While both aircraft and balloon observations capture a vertical profile of the atmosphere, research manned aircraft rarely reach 75,000 feet MSL or above and are too expensive for frequent sampling. Satellites, which are even more costly, provide continuous monitoring of the atmosphere over large areas, but these measurements are often confounded by clouds, aerosols, and other anomalies that produce biases requiring additional validation from direct measurements.
Despite its relatively low cost, weather balloon instruments might not be easily recovered. Payloads on weather balloons often drift many miles during the ascent and descent due to local wind conditions. If these payloads can be reliably recovered, higher-value instruments with greater measurement accuracy could be flown on balloons, recovered, and re-calibrated for cost recovery of instrumentation.
The HORUS uses a standard weather balloon to carry scientific instrumentation to up to 30 kilometers, or 95,000 feet MSL. When the balloon is released from the payload, the fixed-wing, portable glider with its six-foot wingspan can then be autopiloted back to its initial launch site. With the ability to efficiently recover high-value, high-accuracy instrumentation, the HORUS can significantly reduce the cost incurred from instrumentation that is not typically recovered and can offer a cost-effective way to expand high-altitude air sampling globally (Figure 2).

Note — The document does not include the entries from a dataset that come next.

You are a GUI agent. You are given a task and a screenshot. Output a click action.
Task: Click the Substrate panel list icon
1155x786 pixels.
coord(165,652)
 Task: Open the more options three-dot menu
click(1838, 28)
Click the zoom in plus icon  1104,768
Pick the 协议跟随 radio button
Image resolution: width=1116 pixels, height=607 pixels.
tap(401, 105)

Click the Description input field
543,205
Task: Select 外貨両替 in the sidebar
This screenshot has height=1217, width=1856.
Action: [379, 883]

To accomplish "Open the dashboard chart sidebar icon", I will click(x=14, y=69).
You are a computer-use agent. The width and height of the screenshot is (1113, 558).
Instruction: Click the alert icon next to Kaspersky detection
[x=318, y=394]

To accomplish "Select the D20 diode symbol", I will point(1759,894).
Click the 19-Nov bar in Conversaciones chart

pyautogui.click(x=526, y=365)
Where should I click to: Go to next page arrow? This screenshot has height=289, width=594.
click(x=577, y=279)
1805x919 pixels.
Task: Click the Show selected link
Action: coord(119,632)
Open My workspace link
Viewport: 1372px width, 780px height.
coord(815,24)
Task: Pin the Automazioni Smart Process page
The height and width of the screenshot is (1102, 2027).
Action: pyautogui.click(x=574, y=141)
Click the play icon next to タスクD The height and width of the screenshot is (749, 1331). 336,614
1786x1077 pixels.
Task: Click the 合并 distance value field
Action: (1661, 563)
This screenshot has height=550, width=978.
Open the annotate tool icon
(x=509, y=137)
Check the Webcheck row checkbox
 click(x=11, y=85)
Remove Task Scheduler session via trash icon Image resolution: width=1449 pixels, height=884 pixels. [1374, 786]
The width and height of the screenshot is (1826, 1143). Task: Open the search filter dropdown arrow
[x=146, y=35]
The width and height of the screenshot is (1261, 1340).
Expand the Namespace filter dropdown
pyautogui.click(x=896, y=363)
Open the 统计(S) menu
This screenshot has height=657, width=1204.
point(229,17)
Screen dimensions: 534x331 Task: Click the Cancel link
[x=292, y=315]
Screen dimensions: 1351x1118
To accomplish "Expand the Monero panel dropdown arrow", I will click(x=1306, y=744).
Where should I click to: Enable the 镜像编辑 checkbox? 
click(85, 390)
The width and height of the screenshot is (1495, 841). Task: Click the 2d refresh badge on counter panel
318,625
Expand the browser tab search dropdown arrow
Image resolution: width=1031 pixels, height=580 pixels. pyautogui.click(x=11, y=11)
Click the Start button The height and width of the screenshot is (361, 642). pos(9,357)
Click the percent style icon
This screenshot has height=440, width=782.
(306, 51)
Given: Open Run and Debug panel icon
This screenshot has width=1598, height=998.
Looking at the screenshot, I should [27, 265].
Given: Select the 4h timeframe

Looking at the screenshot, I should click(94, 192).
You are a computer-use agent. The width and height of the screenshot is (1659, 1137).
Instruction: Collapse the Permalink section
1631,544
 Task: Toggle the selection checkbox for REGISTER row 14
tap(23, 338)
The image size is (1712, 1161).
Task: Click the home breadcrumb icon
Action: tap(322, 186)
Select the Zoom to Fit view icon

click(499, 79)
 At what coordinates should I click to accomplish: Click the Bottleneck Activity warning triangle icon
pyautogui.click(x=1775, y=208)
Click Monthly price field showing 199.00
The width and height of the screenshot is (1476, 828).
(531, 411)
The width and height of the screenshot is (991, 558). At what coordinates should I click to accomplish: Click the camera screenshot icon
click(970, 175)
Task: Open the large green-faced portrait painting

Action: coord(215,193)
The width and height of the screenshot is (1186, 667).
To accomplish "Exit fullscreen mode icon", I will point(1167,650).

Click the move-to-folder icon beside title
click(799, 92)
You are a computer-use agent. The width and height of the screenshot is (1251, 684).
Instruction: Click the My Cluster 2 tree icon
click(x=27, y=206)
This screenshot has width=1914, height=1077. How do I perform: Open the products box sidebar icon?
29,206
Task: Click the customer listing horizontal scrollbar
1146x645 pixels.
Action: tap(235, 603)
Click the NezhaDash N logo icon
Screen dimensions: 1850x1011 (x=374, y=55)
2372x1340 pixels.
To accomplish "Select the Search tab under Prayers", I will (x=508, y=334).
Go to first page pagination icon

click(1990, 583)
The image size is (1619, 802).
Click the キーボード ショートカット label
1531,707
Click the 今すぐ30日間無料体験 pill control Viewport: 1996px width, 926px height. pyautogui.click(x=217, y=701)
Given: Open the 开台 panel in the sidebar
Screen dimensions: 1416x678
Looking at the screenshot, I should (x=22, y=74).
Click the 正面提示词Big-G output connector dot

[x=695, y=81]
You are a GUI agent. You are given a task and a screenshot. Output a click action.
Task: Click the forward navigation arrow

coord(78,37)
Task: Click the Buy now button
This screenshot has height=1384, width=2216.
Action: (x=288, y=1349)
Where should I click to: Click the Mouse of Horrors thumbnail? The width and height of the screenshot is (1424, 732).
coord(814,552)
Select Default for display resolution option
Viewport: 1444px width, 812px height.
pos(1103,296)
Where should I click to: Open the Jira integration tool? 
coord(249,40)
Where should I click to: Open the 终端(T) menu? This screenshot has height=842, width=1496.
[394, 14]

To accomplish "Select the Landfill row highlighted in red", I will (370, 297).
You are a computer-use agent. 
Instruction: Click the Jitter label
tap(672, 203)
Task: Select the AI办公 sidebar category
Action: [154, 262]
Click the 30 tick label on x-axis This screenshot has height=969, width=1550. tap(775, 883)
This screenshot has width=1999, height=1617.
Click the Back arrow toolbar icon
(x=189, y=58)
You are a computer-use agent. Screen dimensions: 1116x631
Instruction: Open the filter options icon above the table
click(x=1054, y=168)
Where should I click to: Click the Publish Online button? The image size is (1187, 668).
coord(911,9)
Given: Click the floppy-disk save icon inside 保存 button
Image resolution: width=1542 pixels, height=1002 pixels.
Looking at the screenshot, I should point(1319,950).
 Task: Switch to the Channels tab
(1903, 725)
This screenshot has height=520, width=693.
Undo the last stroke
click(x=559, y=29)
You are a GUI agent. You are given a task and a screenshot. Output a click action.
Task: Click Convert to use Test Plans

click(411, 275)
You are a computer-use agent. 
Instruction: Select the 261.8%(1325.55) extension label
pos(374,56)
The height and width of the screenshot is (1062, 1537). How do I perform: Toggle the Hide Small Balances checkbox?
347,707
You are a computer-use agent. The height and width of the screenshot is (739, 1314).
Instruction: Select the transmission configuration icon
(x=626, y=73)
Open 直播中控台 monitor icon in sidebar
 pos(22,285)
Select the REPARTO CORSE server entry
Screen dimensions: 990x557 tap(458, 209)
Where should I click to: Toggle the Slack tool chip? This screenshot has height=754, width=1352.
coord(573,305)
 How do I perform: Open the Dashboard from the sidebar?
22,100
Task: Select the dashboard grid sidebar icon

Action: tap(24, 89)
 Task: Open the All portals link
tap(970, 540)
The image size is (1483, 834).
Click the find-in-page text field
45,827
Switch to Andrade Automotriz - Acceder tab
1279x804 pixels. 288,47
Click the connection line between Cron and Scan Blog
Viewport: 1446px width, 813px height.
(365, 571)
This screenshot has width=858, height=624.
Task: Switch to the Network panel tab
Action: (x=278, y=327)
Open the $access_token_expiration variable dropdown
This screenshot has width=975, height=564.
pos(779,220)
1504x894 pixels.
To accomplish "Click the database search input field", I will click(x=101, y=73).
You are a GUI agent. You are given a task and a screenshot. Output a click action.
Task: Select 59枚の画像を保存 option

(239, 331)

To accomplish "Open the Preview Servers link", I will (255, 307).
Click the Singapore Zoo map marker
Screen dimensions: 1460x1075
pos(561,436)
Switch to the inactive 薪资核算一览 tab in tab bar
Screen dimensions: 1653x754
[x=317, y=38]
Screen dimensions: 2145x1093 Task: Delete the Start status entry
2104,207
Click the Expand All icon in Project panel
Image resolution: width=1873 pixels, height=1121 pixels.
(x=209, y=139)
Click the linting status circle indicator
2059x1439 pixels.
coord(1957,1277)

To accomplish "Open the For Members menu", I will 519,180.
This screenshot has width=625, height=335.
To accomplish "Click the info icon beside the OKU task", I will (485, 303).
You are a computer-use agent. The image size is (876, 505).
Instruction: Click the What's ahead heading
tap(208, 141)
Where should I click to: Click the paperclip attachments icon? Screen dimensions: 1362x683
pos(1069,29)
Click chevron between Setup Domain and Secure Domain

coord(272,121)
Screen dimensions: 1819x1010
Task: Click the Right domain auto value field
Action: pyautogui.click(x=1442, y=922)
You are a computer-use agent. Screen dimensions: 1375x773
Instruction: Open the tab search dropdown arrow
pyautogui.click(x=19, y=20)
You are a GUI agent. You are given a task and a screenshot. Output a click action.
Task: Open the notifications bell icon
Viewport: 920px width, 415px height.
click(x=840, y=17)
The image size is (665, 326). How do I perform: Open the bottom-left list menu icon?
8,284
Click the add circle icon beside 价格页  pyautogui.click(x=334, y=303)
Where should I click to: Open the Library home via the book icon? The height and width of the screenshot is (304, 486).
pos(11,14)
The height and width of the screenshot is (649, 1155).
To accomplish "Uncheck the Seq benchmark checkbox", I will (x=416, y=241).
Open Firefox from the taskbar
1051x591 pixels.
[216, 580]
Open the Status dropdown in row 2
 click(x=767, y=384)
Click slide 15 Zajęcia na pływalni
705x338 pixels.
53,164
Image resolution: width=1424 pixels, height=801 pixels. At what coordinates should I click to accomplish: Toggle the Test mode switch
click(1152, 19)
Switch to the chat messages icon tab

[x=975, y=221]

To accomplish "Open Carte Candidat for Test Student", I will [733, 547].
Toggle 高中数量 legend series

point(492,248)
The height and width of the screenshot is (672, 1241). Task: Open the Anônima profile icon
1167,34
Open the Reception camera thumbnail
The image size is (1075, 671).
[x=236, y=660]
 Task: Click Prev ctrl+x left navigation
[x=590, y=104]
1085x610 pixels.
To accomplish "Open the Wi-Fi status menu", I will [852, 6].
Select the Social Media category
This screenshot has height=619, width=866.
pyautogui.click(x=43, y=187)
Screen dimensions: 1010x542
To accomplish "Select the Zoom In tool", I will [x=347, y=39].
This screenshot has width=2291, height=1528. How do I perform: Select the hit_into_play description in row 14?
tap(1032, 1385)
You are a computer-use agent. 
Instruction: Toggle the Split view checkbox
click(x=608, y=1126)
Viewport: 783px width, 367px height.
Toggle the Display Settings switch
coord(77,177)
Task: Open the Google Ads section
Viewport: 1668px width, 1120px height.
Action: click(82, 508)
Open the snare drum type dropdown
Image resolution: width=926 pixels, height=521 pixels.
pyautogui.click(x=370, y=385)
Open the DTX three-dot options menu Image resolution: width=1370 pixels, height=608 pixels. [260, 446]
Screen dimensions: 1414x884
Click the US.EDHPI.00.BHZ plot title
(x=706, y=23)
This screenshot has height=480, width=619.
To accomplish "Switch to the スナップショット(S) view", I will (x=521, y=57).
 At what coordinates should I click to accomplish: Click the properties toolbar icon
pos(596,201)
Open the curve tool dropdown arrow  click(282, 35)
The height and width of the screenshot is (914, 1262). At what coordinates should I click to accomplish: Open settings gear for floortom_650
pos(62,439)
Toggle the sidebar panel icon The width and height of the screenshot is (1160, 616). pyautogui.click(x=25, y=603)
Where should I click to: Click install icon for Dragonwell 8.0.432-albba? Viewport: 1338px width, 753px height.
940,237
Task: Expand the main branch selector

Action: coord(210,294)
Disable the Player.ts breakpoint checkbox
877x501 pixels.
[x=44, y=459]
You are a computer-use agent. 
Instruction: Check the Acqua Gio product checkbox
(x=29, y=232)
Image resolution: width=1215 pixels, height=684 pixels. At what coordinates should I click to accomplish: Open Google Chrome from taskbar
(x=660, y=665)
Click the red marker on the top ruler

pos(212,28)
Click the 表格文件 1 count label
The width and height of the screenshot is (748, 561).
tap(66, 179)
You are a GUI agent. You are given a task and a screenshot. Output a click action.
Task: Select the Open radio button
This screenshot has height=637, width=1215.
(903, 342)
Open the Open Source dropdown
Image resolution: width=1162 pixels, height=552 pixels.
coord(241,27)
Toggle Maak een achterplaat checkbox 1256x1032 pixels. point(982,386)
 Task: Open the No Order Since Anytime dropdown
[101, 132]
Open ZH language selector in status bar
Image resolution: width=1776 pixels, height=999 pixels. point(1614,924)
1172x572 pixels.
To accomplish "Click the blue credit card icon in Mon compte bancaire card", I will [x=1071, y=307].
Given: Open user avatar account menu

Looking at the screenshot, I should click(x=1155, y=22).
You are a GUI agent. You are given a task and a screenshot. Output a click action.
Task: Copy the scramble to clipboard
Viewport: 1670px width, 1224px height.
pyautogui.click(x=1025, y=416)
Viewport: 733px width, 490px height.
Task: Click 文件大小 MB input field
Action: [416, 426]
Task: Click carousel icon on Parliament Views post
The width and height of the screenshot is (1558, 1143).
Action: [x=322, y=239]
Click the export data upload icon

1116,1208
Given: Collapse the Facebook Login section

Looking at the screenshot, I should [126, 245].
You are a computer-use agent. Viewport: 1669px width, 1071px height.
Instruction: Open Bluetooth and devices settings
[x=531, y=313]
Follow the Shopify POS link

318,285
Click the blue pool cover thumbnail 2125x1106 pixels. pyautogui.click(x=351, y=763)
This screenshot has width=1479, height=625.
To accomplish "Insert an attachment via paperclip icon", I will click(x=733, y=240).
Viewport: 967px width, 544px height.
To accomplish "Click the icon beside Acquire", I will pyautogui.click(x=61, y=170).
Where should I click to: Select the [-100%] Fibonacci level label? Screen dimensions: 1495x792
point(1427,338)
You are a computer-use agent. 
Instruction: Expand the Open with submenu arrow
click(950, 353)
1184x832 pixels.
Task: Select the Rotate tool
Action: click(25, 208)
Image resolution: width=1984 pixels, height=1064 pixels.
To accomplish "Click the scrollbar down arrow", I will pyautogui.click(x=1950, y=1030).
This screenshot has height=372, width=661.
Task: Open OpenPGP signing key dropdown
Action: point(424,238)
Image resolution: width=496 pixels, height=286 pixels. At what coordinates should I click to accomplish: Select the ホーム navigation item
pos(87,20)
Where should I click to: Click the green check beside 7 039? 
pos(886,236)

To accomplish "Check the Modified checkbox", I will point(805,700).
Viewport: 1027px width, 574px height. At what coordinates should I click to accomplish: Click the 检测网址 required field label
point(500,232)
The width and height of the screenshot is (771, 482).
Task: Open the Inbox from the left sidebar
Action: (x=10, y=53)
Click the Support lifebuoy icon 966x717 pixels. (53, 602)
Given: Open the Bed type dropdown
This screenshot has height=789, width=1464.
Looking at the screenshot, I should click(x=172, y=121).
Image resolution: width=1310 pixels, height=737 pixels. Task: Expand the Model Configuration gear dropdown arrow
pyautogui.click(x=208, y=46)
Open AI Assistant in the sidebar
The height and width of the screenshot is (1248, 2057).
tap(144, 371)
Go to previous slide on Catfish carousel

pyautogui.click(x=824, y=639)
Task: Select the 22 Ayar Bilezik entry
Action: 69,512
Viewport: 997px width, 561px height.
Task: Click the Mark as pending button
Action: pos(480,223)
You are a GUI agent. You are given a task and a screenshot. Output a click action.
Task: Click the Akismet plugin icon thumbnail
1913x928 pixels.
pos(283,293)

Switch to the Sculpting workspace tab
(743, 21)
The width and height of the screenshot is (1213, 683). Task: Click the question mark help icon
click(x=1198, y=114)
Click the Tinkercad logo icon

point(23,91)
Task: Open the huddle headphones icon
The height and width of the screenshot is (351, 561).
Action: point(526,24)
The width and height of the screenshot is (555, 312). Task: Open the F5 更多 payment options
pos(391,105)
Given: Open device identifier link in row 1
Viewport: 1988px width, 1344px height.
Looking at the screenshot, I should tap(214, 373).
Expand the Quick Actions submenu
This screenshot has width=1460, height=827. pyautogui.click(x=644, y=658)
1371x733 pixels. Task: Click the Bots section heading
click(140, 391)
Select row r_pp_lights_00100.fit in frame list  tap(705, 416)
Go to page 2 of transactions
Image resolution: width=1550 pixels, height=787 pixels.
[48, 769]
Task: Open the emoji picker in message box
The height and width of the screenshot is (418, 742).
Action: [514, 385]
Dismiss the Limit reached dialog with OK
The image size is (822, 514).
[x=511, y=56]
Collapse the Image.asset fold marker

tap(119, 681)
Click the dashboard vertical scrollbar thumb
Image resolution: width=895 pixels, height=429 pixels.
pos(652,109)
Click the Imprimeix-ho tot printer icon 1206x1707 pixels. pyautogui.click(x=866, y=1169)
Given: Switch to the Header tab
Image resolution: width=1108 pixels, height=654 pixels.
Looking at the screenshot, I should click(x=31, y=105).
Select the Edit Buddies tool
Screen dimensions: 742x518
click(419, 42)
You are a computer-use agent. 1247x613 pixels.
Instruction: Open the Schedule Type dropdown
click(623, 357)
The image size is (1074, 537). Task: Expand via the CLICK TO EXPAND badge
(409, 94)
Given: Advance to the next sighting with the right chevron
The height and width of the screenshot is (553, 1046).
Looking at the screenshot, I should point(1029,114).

The History of Development
NOAA’s Global Monitoring Laboratory began the project in May 2019 under the funding and project support provided by NOAA’s Uncrewed Systems Research Transition Office in the Office of Oceanic and Atmospheric Research and the NOAA Uncrewed Systems Operations Center in the Office of Marine and Aviation Operations.
The half-scale version of the HORUS was tested with collaborators in Tempe, Arizona in 2019 which allowed for design checks prior to the development of the full-scale version. In early 2020, the HORUS underwent successful testing under a battery-powered propeller at low altitudes for autopilot tuning and testing of its parachute deployment system.
Following these low-altitude tests, it was also necessary to test the HORUS in its proposed operating environment: that is, at high altitudes where low temperatures and air densities can present issues for control surface functionality and electronics performance.
In coordination with Edge of Space Sciences, and alongside an FAA certificate of authorization for a balloon flight with a slightly heavier payload, the HORUS fuselage – filled with its full scientific payload – was flown on a weather balloon to ~92,000 ft MSL with a parachute-based descent in May 2020.
Then in May 2021, the team successfully tested the HORUS concept of operations (CONOPS) in the restricted airspace at the NASA Armstrong Flight Research Center and Edwards Air Force Base, California, reaching an altitude of 75,000 feet MSL. The success brought the HORUS to a Technology Readiness Level (RL) of 7 out of a possible 9, indicating that the technology has been demonstrated in the same environment required for operational deployments.
The team is currently working to prepare the necessary documentation and the upcoming flight demonstration in northeastern Colorado in September 2022 to bring the technology to operational (RL9) status.